Blog

If a Woodchuck Could Chuck Story Points

August 30, 2025

I spent a decade writing small fibonacci numbers in issue trackers (from 6-person startups to Google) in service of sprint planning. It hasn't ever helped forecast work, but I haven't been able to clearly articulate why until recently.

Log-normal

I found a pair of blog posts that both used data to show what the distribution of actual to estimated time taken for software development tasks was. Before we get to the distribution, I want to start from the bottom of the first post.

when you go to fix a bug or write a feature, [sometimes] you'll get it on your first try, but other times you have to come at it from two or three different angles before finding the answer. And then code review happens and you might need to make changes again. So completing a technical task can involve a "for" loop with a random number of iterations

This is true of larger projects too: imagine a project that has components A, B, and C. Maybe A can be solved with a 1-line configuration change in a vendor's product, maybe you can find a library that does it for you, or maybe you need to invent it whole cloth. If it turns out you need to write it all yourself, you'll need to write subcomponents D, E, and F. Maybe D can be solved by onboarding a vendor...

In both of these cases, the time it takes to do the work isn't the sum of a fixed number of uniformly distributed random variables. If they were, the actual to estimated time taken would follow a normal/Gaussian distribution (and I wouldn't be writing this blog post).

the lognormal emerges when random variables are not added but rather multiplied together

log-normal

One way to think about the log-normal distribution is that if you estimate a task to be 8 points, it is as likely to be 4 as it is to be 16. It is also as likely to be 2 as it is to be 32. But you'll notice that if you have two tasks estimated at 8 points and they turn out to be a 4 and a 16, that's 20 points, not the 16 you estimated.

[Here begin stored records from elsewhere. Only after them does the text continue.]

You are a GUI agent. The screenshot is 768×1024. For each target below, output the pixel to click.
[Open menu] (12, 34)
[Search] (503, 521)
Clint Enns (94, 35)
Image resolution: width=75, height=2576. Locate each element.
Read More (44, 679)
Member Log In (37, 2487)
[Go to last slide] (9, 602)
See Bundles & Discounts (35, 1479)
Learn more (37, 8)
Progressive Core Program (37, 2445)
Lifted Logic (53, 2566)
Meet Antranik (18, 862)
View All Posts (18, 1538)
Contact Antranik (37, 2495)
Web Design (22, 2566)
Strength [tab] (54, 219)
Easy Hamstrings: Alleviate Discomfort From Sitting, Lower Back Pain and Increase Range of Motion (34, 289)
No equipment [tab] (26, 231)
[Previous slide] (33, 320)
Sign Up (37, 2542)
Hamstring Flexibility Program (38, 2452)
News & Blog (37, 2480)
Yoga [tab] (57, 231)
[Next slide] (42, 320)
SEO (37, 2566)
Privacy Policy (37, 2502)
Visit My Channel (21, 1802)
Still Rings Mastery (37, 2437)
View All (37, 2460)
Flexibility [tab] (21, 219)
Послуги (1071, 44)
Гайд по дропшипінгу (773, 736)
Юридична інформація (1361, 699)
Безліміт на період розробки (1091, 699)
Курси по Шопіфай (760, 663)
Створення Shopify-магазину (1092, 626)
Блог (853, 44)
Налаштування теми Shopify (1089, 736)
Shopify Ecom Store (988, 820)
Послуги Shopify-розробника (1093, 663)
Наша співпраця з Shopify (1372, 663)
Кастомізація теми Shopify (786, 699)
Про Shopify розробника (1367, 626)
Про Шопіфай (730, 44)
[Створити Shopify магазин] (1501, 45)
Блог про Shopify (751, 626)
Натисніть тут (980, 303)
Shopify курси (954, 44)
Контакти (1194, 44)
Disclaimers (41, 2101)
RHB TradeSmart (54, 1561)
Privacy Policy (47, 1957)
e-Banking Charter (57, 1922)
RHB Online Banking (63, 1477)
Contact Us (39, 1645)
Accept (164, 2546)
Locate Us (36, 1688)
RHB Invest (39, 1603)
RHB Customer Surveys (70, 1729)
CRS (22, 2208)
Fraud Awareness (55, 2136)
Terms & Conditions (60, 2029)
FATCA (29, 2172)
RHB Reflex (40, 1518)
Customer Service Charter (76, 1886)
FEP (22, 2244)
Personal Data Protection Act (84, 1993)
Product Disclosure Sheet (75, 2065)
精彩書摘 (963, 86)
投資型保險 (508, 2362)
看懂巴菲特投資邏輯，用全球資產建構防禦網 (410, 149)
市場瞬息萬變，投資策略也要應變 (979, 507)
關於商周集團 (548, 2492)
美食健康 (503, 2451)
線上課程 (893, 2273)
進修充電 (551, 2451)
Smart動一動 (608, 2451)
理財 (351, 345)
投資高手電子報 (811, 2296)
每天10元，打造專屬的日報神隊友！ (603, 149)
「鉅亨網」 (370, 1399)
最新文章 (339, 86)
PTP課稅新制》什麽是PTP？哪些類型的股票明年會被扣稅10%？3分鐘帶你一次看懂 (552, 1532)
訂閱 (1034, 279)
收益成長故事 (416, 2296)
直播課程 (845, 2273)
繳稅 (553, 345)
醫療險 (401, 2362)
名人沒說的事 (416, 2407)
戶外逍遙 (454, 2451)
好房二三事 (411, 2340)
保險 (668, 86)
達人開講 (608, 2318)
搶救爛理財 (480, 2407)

Both blog posts conclude that developers are quite good at estimating the median completion time but completion time has a log-normal distribution. Further, the mean is greater than the median in a log-normal, which unfortunately means there's a problem with...

Story Points

The pillar upon which all of scrum rests is that you can take a project, break it down into granular tasks, estimate those tasks, and then sum the estimates. Even if you are wrong about some estimates, the law of large numbers should bring overall completion time back to your estimate. But it turns out that's unsound because your estimates are medians of a log-normal. You're better off skipping all of that and just estimating the project as a whole.

This means that almost all the work you've done assigning points to tasks has had negative planning value.

This also means you can't just take a group of tasks and meaningfully predict a team's output by bin packing them into...

Sprints

Planning helps with 2 things that should not be conflated: coordination and forecasting. Sprint planning can help with coordination (you've decided what the team is working on in the next 2 weeks, but who is working on what?). Scrum rituals can help with coordination (a daily meeting where everyone is seated). But sprints cannot help with forecasting. Packing work into a sprint doesn't tell you when that work will be done.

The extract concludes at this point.